Pernyataan itu disampaikan Nawal pada puncak peringatan hari lahir ke-64 BKOW Jateng di Wisma Perdamaian, Semarang, Minggu (3/5/2026). Peringatan tahun ini mengambil tema “Mengelola Kesehatan Mental dalam Pengasuhan dan Interaksi Keluarga, untuk Mencegah Burnout dan Toxic dalam Rumah Tangga.”
Kasus Bunuh Diri dan Perceraian Jadi Pemicu
Nawal menyebut angka bunuh diri dan perceraian di Jawa Tengah sebagai pemicu utama perhatian BKOW terhadap isu kesehatan mental. Banyak perempuan kini menanggung beban ganda: menjadi kepala rumah tangga tunggal sekaligus pengasuh anak-anak, tanpa dukungan sistem yang memadai.
Baca Juga:
Tekanan itu diperparah oleh beban ekonomi dan paparan berlebihan dari dunia maya. “Di era gawai, semua hal serba instan. Ketahanan emosi generasi zilenial cenderung rentan terhadap burnout, depresi, dan tingkat kecemasan yang tinggi. Ini menjadi pekerjaan rumah bagi ketahanan keluarga dan mental,” kata Nawal.

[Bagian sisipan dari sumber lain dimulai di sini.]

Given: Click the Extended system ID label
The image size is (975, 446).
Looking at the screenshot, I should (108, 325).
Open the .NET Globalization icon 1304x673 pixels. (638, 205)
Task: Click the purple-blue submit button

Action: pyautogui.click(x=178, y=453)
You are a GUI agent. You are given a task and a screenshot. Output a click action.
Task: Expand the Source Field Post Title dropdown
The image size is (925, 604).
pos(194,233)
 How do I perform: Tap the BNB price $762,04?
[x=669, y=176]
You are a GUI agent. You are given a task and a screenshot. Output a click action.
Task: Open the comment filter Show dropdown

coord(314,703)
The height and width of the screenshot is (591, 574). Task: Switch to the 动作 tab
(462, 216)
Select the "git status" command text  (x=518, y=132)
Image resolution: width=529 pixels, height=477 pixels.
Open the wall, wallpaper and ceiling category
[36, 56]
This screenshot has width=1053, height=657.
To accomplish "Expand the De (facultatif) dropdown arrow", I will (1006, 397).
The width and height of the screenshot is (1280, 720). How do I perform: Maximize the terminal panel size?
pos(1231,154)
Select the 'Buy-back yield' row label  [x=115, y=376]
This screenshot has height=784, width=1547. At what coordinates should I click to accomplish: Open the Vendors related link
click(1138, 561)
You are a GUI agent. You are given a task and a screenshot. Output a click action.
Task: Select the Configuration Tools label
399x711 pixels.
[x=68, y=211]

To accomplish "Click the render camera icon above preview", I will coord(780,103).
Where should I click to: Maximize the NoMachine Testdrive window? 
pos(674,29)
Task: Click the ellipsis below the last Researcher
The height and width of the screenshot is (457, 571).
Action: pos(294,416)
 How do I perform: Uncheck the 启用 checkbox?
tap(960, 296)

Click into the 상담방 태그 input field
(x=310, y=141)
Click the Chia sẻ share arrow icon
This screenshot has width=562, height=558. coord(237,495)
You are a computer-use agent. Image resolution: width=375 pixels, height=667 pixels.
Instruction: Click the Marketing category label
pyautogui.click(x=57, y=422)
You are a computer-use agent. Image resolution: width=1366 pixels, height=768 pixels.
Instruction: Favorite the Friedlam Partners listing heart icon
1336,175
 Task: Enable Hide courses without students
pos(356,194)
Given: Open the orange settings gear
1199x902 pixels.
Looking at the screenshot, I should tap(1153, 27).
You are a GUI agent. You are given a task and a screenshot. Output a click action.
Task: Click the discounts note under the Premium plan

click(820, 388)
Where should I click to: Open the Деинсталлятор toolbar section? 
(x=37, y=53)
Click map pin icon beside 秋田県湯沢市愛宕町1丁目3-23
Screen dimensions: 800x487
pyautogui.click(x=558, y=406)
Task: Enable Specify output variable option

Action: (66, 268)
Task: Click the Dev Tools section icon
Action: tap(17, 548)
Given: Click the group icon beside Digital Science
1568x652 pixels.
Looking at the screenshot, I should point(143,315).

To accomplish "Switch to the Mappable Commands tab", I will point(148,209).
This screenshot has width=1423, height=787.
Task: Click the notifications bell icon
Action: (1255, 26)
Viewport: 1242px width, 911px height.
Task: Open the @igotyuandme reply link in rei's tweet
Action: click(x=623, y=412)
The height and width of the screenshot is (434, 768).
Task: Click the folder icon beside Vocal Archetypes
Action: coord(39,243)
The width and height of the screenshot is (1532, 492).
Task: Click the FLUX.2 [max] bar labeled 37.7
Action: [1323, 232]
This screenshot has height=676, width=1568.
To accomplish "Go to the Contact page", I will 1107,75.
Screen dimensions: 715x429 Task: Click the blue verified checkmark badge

Posyandu 6 SPM Belum Masukkan Layanan Jiwa di Tingkat Pusat
Posyandu yang dimaksud Nawal adalah Posyandu dengan enam Standar Pelayanan Minimal (SPM), sebuah model layanan terpadu di tingkat desa dan kelurahan yang mencakup berbagai bidang, mulai dari kesehatan hingga ketertiban sosial. Masalahnya, layanan konseling kesehatan mental belum masuk dalam standar nasional posyandu model ini.
“Kami memiliki 49.149 posyandu. Sementara di tingkat pusat, Posyandu 6 SPM belum memasukkan layanan kesehatan mental. Namun, di Jawa Tengah, tepatnya di Surakarta, sudah dibuka ruang konseling kesehatan mental, yang bekerja sama dengan rumah sakit setempat,” ujar Nawal, yang juga menjabat Ketua Tim Pembina Posyandu Jateng.
Surakarta dijadikan contoh awal. Di sana, ruang konseling jiwa sudah berjalan melalui kerja sama dengan rumah sakit setempat, dan model itulah yang ingin Nawal replikasi ke seluruh kabupaten/kota di Jawa Tengah.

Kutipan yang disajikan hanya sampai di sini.